The intendant of Bourges notices that a great many metayers have sold off their furniture and that" entire families pass two days without eating," and that in many parishes the 'famished stay in bed most of the day because they suffer less. The intend ant of Orleans reports that" in Sologne, poor widows have burned up their wooden bedsteads and others have consumed their fruit trees," to preserve themselves from the cold, and he adds, " nothing is exaggerated in this statement; the cries of want cannot be expressed; the misery of the rural districts must be seen with one's own eyes to obtain an idea of it." From Rioni, from La Rochelle, from Limoges, from Lyons, from Montauban, from Caen, from Alengon, from Flanders, from Moulins, come similar statements by other intendants.

One might call it the interruptions and repetitions of a funeral knell; even in years not disastrous it is heard on all sides. In Burgundy, near Chatillon-sur-Seine, "taxes, seigniorial dues, the tithes, and the expenses of cultivation, divide up the productions of the soil into thirds, leaving nothing for the unfortunate cultivators, who would have abandoned their fields, had not two Swiss manufacturers of calicoes settled there and distributed about the country forty thousand francs a year in cash."

In Auvergne, the country is depopulated daily; many of the villages have lost, since the beginning of the century, more than one third of their inhabitants. "Had not steps been promptly taken to lighten the burden of a downtrodden people," says the provincial assembly in 1787, " Auvergne would have forever lost its population and its cultivation." In Comminges, at the outbreak of the Revolution, certain communities threaten to abandon their possessions, should they obtain no relief.
"It is a well-known fact," says the assembly of Haute-Guyenne, in 1784, " that the lot of the most severely taxed communities is so rigorous as to have led their proprietors frequently to abandon their property. Who is not aware of the inhabitants of Saint-Servin having abandoned their possessions ten times and of their threats to resort again to this painful proceeding in their recourse to the administration?
Only a few years ago an abandonment of the community of Boisse took place through the combined action of the inhabitants, the seignior, and the decimateur of that community;" and the desertion would be still greater if the law did not forbid persons liable to the taille abandoning overtaxed property, except by renouncing whatever they possessed in the community. In the Soissonais, according to the report of the provincial assembly, "misery is excessive." In Gascony the spectacle is "heartrending." In the environs of Toule, the cultivator, after paying his taxes, tithes, and other dues, remains empty-handed.

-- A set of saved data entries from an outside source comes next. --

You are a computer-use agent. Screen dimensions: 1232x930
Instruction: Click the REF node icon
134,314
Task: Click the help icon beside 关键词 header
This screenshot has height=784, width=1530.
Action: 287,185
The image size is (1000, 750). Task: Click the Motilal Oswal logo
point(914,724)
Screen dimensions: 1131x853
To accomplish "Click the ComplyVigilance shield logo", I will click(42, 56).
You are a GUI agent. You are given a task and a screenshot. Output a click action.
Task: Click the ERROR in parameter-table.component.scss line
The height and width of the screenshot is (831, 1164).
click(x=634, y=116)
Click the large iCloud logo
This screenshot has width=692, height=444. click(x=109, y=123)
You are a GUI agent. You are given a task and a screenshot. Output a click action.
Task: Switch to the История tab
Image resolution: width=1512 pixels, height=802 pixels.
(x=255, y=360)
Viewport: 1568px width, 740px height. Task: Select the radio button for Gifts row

"Agriculture is an occupation of steady anxiety and privation, in which thousands of men are obliged to painfully vegetate." In a village in Normandy, "nearly all the inhabitants, not excepting the farmers and proprietors, 'eat barley bread and drink water, living like the most wretched of men, so as to provide for the payment of the taxes with which they are overburdened." In the same province, at Forges, "many poor creatures eat oat bread, and others bread of soaked bran, this nourishment causing many deaths among infants." People evidently live from day to day; whenever the crop proves poor, they lack bread. Let a frost come, a hailstorm, an inundation, and an entire province is incapable of supporting itself until the coming year; in many places even an ordinary winter suffices to bring on distress.
On all sides hands are seen outstretched to the king, who is the universal almoner. The people may be said to resemble a man attempting to wade through a pool with the water up to his chin, and who, losing his footing at the slightest depression, sinks down and drowns. Existent charity and the fresh spirit of humanity vainly strive to rescue them; the water has risen too high. It must subside to a lower level and the pool be drawn off through some adequate outlet.
Thus far the poor man catches breath only at intervals, running the risk of drowning at every moment.